Pathology of Myocardia Ischemia and Infarction

Question 0

Can chronic ischemia lead to improved collateral blood flow?

Answer 0

yes.

Question 1

What is the cell-level result of MI?

Answer 1

Coagulative necrosis.

Question 2

When are changes from ischemia still entirely reversible?

Answer 2

20-40 minutes after it begins.

Question 3

What are the signs/symptoms of vasospasm induced (Printzmetal’s) ischemia?

Answer 3

Intermittent angina that isn’t acute, but occurs during rest.

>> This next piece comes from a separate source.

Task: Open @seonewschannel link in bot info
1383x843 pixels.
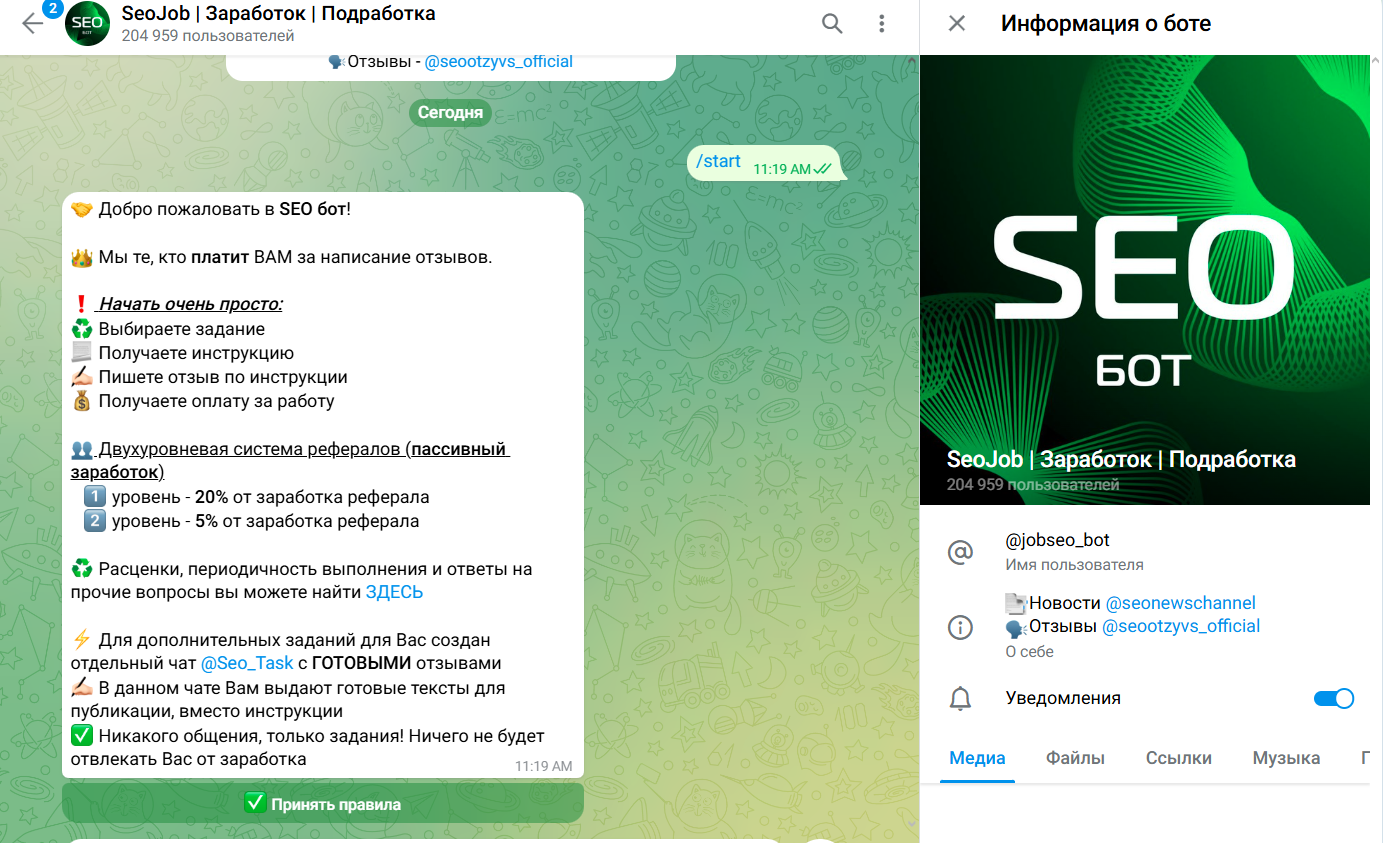Action: pyautogui.click(x=1180, y=603)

Often wakes people from sleep.

Question 4

What does it take to get a complete transmural infarction?

Answer 4

Usually the complete occlusion of an epicardial artery.

Question 5

Which myocytes die first?

Answer 5

The subendocardial myocytes die first, and necrosis progresses outward in a wavefront. (reaching maximum extent at 4-6 hours)

Question 6

What’s one way to get infarcted myocardial tissue without occluding an epicardial artery?

Answer 6

Shock can cause subendocardial infarction.

Question 7

Earliest change in ischemic myocytes visible by light microscopy?

Answer 7

Thin, wavy (stretched) myocytes.

Question 8

When post-MI is most coagulative necrosis visible?

Answer 8

6-24 hours.

Question 9

When, post-MI, is most PMN infiltration visible?

How about macrophages?

Answer 9

PMNs: 6hrs - 3 days.
Macs: 6hrs - 10 days (until clearance of all debris)

Question 10

When, post-MI, is granulation tissue at maximum levels?

Answer 10

2-4 weeks.

Question 11

When, post-MI, does a scar form?

Answer 11

8-10 weeks

Question 12

Vague timeline of changes in gross appearance of heart tissue post-MI?

Answer 12

Within 12hrs: no visible change.
Dark mottling from trapped deox. blood (12-24 hours)
It gets paler.
Then with granulation tissue, develops hyperemia. (3-10 days)

Question 13

How can you see very early ischemia (<12-24 hrs) in gross pathology of the heart?

Answer 13

TTC stain - stains LDH.
Only intact cells will still have LDH, and thus stain red.
Infarcted areas will be lighter.

Question 14

3 outcomes of reperfusion, at the cellular level?

Answer 14

Rescue of ischemic myocytes.
Altered pattern of necrosis: contraction banding.
Reperfusion injury

Question 15

What is thought to be the mechanism behind reperfusion injury?
How does it look different, grossly?

Answer 15

It’s thought to be mediated by the generation of free radicals. Can spread damage to healthy tissue.
Grossly, hemorrhage will be visible, due to damage to endothelial cells.

Question 16

Why can impaired contractility after reperfusion be an unreliable measure of damage from MI?

Answer 16

Myocytes may be initially stunned or hibernating, and thus not contracting well.

Question 17

What is contraction band necrosis? Why does it happen? How can you be sure these aren’t normal cells?

Answer 17

A form of necrosis that occurs with reperfusion of “doomed” myocytes. Membrane damage -> Ca++ builds up cytosol -> contractile elements contract.
These cells don’t have nuclei.

Question 18

How can MI lead to embolus generation?

Answer 18

Aneurysms and other alterations in flow, and dysfunctional endocardial cells can lead to thrombus generation that throws emboli.

Question 19

What might cause you to hear a “rub” in a patient several days post transmural MI?

Answer 19

Acute fibrinous pericarditis. This can cause chest pain… and a friction rub, but usually resolves spontaneously.

Question 20

How can an MI lead to cardiac tamponade?

Answer 20

If a free wall of the ventricle is perforated, hemopericardium can cause tamponade.